Se hace la hora de comer algo. Este cambio de rutina también me hizo inventar una especie de dieta autoexigida a base de café, cerveza, zucaritas y un plato contundente de sobras o alguna preparación medio “Masterchef” cerca de las diez u once de la noche. ¿Está mal? Probablemente, pero decidí no juzgarme en estos días y dejar que las cosas vayan decantando por si solas. Pero si sigo siendo sincero con vos, extraño unos buenos ravioles en lo de mis viejos o un asadito lleno de achuras. Ahí, seguramente, comería los obligados dos turnos y quizás repetiría. Ahora no me tiento cuando abro la heladera y el simple hecho de pensar en tener que prender el horno me da muchísima paja. 

En esta catársis de cuarentena me vienen a la mente esas escapadas que hice al principio con mi vecina. La del octavo, la que cruzaba cada tanto en el ascensor y con la que no pasábamos de una corta charla banal. Fueron tres o cuatro cuando todavía no entendíamos muy bien lo que estaba pasando. El Covid era la sensación. Un Rockstar. Y nosotros jugábamos ese juego de la prohibición mejor que nadie. Pintaba un mensaje de la nada y nos íbamos a la terraza del edificio. En ese momento se congelaba un poco el tiempo y en mi cabeza se iba armando la gran aventura de la pandemia. Esa anécdota para contar a amigos que encerrados en sus casas envidiaban mi suerte, y esa historia de amor ideal para rememorar con mis nietos en unos treinta años cuando el coronavirus aparezca solo en los libros de historia. Una aventura, una de esas que Shakespeare hubiese escrito entre Macbeth y Romeo y Julieta, ideal para un cuento corto en el que se roce el desamor.
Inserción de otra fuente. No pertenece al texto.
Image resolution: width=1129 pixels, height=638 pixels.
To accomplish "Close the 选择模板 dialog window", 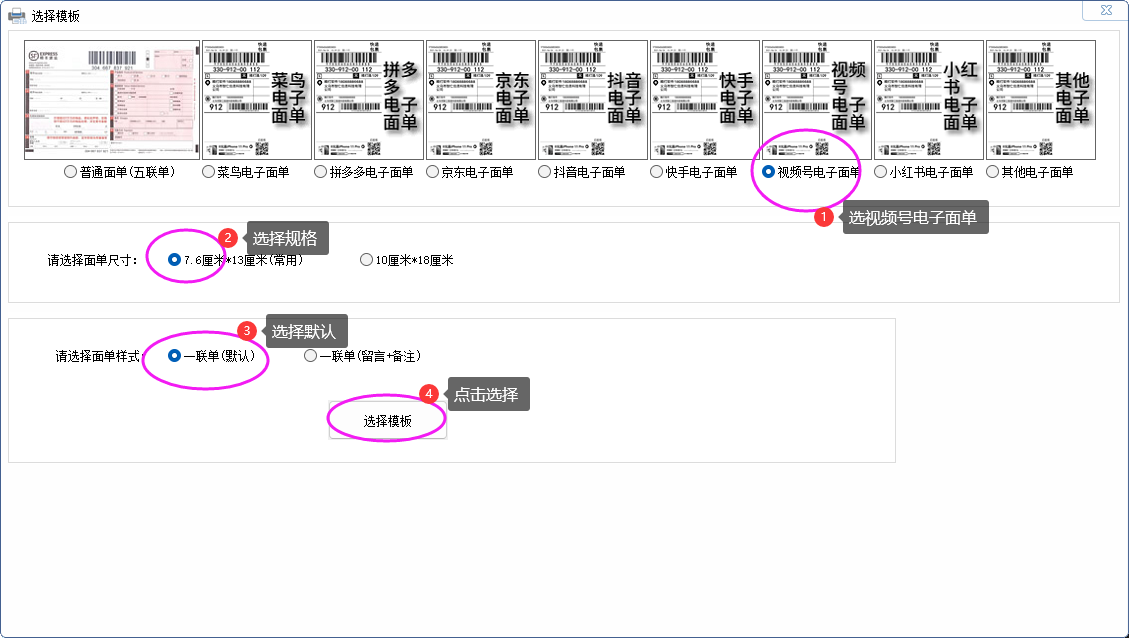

Pero la historia, como cualquier cuento corto, terminó antes de lo esperado y me quedé sin mucho drama que contar y bastantes besos que dar. Encima, para colmo, la mayoría de mis amigos juegan al Counter. Y al Fornite y el otro, uno nuevo que todavía no le agarré el nombre. Juegan horas. Muchas. Quedo afuera, obviamente. Es decir, además de que el coronavirus me sacó tiempo y amor de cuarentena, también se robó a mis amigos. 

¿Algo más? 

Claro, todavía no te conté que sigo buscando laburo y que los ahorros sienten la cuerda cada vez más tensa. Pero si hay algo que ejercité en estos meses es la paciencia. Y algo que aprendí, es que si pinta el encierro no hay mejor remedio que “filminas, tapabocas y rock and roll”.